***** The abstract to my upcoming lecture at the 6th International Deleuze Studies Conference “The territory in-between” (Lisboa Portugal, July 8-10 2013). Info: http://deleuze2013.fc.ul.pt
Keywords: symbolic algebra, time, space, metaphysics, semiotics, articulation, glossematics, diagrammatics
“Le fondement c’est donc ce qui nous donnera ou ne nous ne donnera pas le droit.”
(Gilles Deleuze, Qu’est-ce que fonder?)
Departing from the central rôle played by what Deleuze calls ‘quantitability’ in Difference and Repetition (1968), this paper will explore the perspective on a symbolically algebraic understanding of logics. The guiding – yet abstract ! – analogy will be how we can conceive of logical ‘territoriality’ in a similar way as symbolic algebra has come to conceive of the ‘territoriality’ of the real numbers (the famously infinite and continuous “number line”). Such conceived symbolical territoriality, I will suggest to call ‘limitudinality’.

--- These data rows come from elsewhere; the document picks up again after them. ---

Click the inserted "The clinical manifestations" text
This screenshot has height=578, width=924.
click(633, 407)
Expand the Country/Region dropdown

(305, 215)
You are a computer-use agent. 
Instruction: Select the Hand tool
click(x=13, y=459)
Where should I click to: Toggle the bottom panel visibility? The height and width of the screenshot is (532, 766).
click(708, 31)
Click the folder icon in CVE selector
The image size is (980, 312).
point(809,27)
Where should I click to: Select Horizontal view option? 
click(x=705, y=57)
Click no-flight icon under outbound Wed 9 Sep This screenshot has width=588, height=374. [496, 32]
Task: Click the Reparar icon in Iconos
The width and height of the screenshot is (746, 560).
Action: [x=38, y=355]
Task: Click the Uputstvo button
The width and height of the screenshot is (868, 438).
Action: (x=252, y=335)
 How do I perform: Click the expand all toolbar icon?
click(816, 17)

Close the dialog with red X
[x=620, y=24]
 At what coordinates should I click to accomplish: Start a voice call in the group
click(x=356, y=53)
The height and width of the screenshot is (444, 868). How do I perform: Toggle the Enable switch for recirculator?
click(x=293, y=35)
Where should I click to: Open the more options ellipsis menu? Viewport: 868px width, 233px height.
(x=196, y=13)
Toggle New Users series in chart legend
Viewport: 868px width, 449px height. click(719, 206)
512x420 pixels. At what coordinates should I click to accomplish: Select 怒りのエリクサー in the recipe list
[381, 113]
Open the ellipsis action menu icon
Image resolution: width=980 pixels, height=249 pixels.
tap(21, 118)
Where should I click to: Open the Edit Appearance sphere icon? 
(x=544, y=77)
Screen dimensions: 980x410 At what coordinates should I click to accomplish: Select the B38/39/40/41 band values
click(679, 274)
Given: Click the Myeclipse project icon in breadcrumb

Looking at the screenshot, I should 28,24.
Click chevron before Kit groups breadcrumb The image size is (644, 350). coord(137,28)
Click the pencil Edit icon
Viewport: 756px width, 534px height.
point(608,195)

Since antiquity, limits have been considered as the form of magnitudes. This understanding is assailed by the symbolic procedure of determining limits that arose in the 19th century (the so-called Dedekind Cut), and which operates by encoding one infinity with another infinity. The abstractness of this procedure unfolds as an empirical ground, I will argue, once we conceive of the relationality of a multitude of such encodings among each other. Such an empirical ground constitutes a kind of logical territoriality where quantization as an ability (Deleuzes’ ‘quantitability’) precedes quantification. Limits, then, are no longer best conceived as the form of magnitudes, where forms are to be determined ideally while magnitudes are taken as givens (Aristotle’s Naturalism), nor in purely formalistic terms as an operation which cannot itself be considered (Hilbert), but as the symbolically indexable formality of magnitude’s negativity. Such an infinitized negativity becomes analyzable (differentially) once we consider logical quantification as derived and dependent upon an ability to ‘quantize’ (rather than as axiomatically constituted). The paper will demonstrate how such a perspective leaves us with an inversion from where we started out: not the forms are to be determined ideally, and the magnitudes empirically, but the other way around. It is along these terms that the paper will present a reading of Deleuze’s transcendental empiricism which can be related to Hjelmslev’s ‘glossematics’ as well as to Peirce’s ‘diagrammatics’.